▸ **To do**:
Below are some records. Quote exactly the lines from the one that contains "This screenshot has" through the last, both included, and leave out the pictures.

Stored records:
== Segment start ==

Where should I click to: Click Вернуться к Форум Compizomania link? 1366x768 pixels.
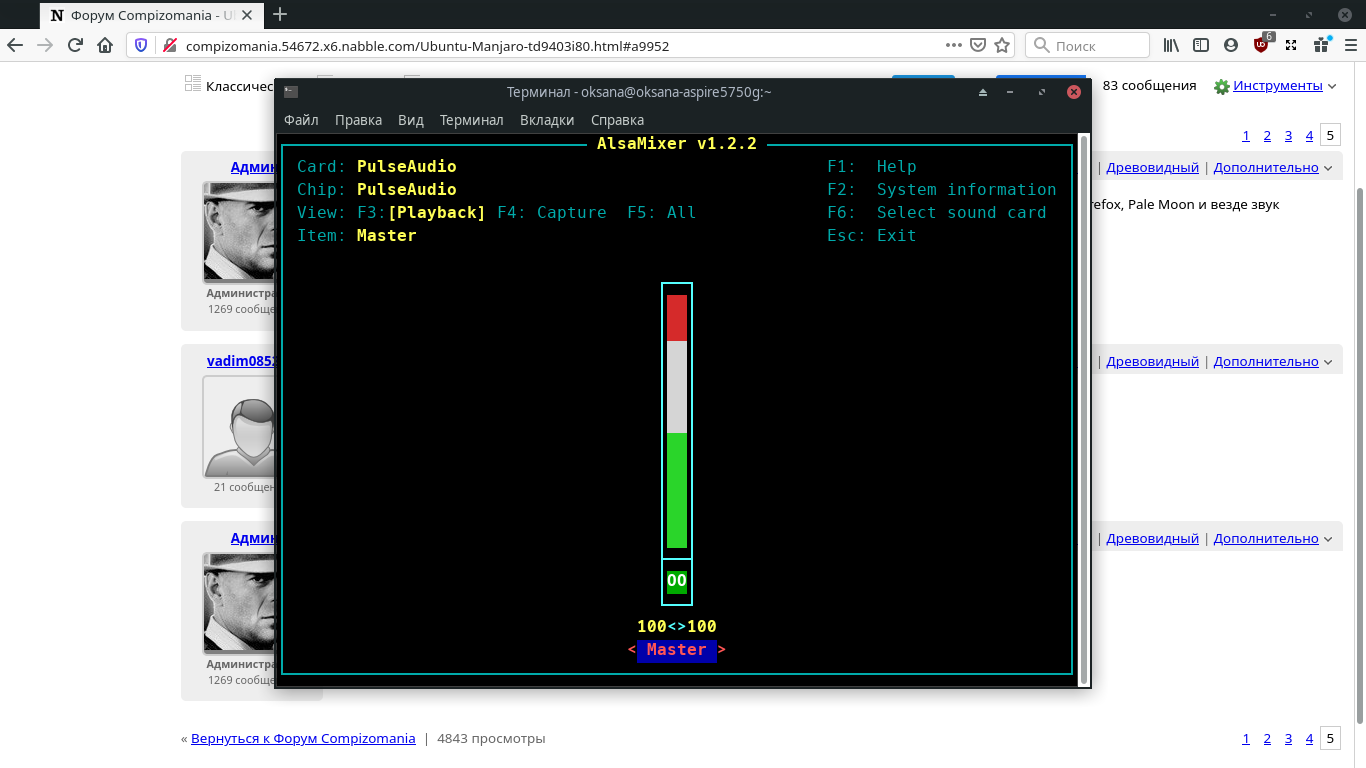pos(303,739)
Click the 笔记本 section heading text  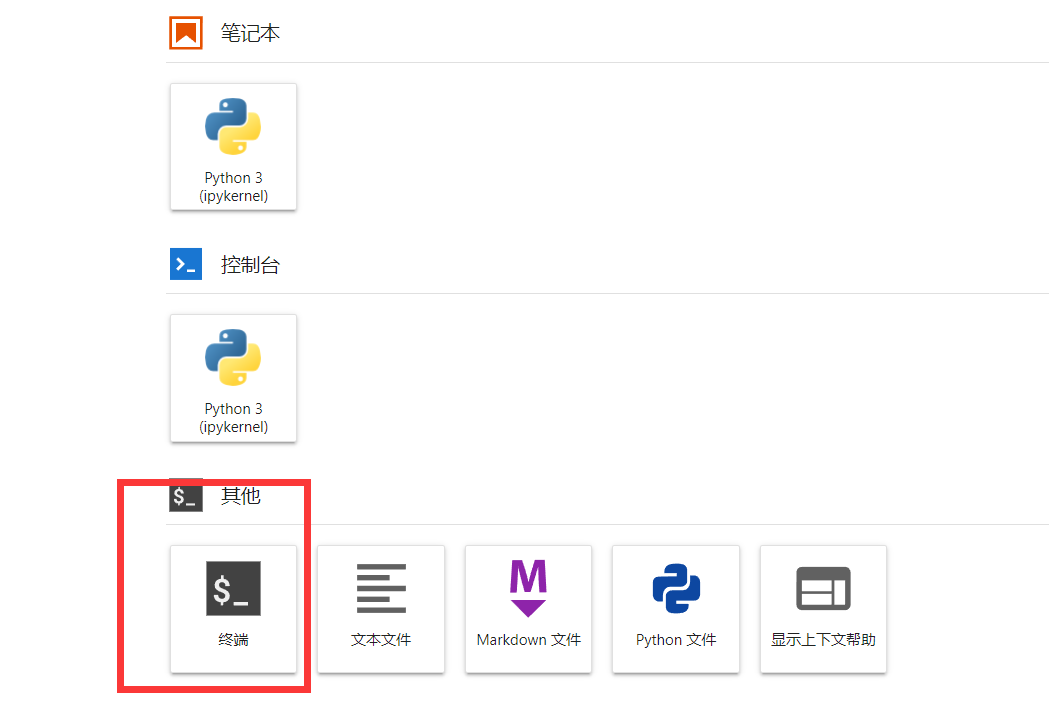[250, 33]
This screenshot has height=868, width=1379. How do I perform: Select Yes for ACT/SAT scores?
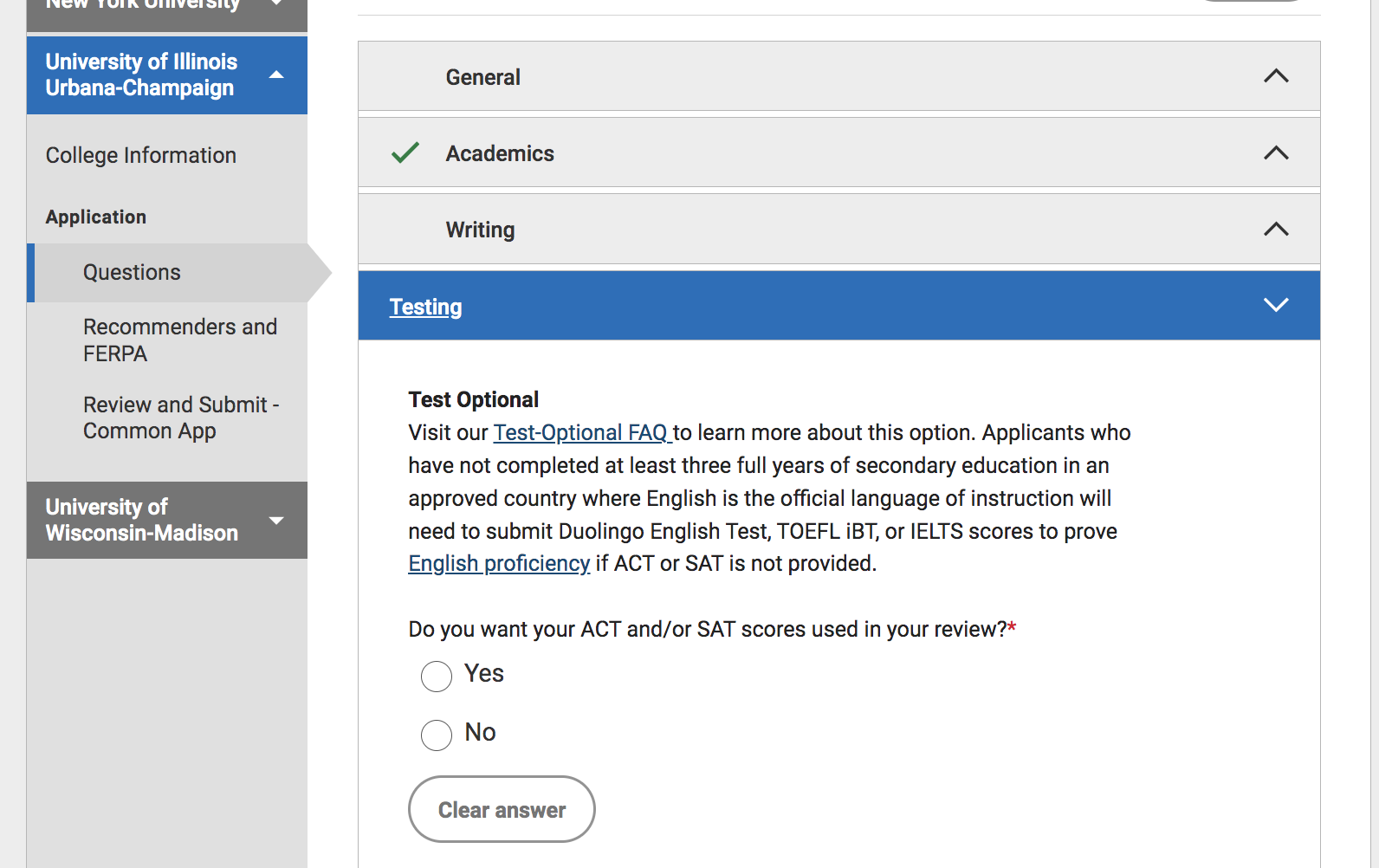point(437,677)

== Segment end ==

▸ **The completed task**:
This screenshot has height=868, width=1379. How do I perform: Select Yes for ACT/SAT scores?
point(437,677)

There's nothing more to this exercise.